BEGIN TASK DATA

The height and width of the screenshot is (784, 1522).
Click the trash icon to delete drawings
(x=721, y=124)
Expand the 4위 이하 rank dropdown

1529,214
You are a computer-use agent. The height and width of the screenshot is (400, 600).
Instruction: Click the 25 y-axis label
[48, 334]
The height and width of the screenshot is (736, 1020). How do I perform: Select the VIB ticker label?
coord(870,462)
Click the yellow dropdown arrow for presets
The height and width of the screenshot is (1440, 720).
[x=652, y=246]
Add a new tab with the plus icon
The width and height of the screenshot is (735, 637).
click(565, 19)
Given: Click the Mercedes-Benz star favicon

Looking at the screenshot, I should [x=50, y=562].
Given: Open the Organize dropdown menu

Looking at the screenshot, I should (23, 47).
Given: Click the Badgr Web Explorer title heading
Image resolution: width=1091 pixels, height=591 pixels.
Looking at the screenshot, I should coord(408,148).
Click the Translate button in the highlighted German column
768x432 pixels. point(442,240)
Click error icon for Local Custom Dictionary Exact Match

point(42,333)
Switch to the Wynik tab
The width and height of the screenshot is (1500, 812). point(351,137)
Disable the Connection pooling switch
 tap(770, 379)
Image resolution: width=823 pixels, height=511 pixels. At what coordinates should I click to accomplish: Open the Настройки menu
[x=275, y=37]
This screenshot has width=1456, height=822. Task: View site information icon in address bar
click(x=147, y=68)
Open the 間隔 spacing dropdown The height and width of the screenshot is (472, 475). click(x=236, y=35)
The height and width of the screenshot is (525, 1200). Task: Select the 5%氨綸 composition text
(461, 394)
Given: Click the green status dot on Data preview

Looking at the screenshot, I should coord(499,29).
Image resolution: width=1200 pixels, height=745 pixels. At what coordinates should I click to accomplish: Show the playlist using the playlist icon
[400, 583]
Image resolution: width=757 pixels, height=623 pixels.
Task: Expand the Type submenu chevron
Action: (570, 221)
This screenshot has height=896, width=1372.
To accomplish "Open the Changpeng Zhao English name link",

END TASK DATA

WHAT IS ASKED → Rewrite all the records above with every instance of "playlist" changed to "queue". Keep everything else the same.

CORRECT OUTPUT →
The height and width of the screenshot is (784, 1522).
Click the trash icon to delete drawings
(x=721, y=124)
Expand the 4위 이하 rank dropdown

1529,214
You are a computer-use agent. The height and width of the screenshot is (400, 600).
Instruction: Click the 25 y-axis label
[48, 334]
The height and width of the screenshot is (736, 1020). How do I perform: Select the VIB ticker label?
coord(870,462)
Click the yellow dropdown arrow for presets
The height and width of the screenshot is (1440, 720).
[x=652, y=246]
Add a new tab with the plus icon
The width and height of the screenshot is (735, 637).
click(565, 19)
Given: Click the Mercedes-Benz star favicon

Looking at the screenshot, I should [x=50, y=562].
Given: Open the Organize dropdown menu

Looking at the screenshot, I should (23, 47).
Given: Click the Badgr Web Explorer title heading
Image resolution: width=1091 pixels, height=591 pixels.
Looking at the screenshot, I should coord(408,148).
Click the Translate button in the highlighted German column
768x432 pixels. point(442,240)
Click error icon for Local Custom Dictionary Exact Match

point(42,333)
Switch to the Wynik tab
The width and height of the screenshot is (1500, 812). point(351,137)
Disable the Connection pooling switch
 tap(770, 379)
Image resolution: width=823 pixels, height=511 pixels. At what coordinates should I click to accomplish: Open the Настройки menu
[x=275, y=37]
This screenshot has width=1456, height=822. Task: View site information icon in address bar
click(x=147, y=68)
Open the 間隔 spacing dropdown The height and width of the screenshot is (472, 475). click(x=236, y=35)
The height and width of the screenshot is (525, 1200). Task: Select the 5%氨綸 composition text
(461, 394)
Given: Click the green status dot on Data preview

Looking at the screenshot, I should coord(499,29).
Image resolution: width=1200 pixels, height=745 pixels. At what coordinates should I click to accomplish: Show the queue using the queue icon
[400, 583]
Image resolution: width=757 pixels, height=623 pixels.
Task: Expand the Type submenu chevron
Action: (570, 221)
This screenshot has height=896, width=1372.
To accomplish "Open the Changpeng Zhao English name link",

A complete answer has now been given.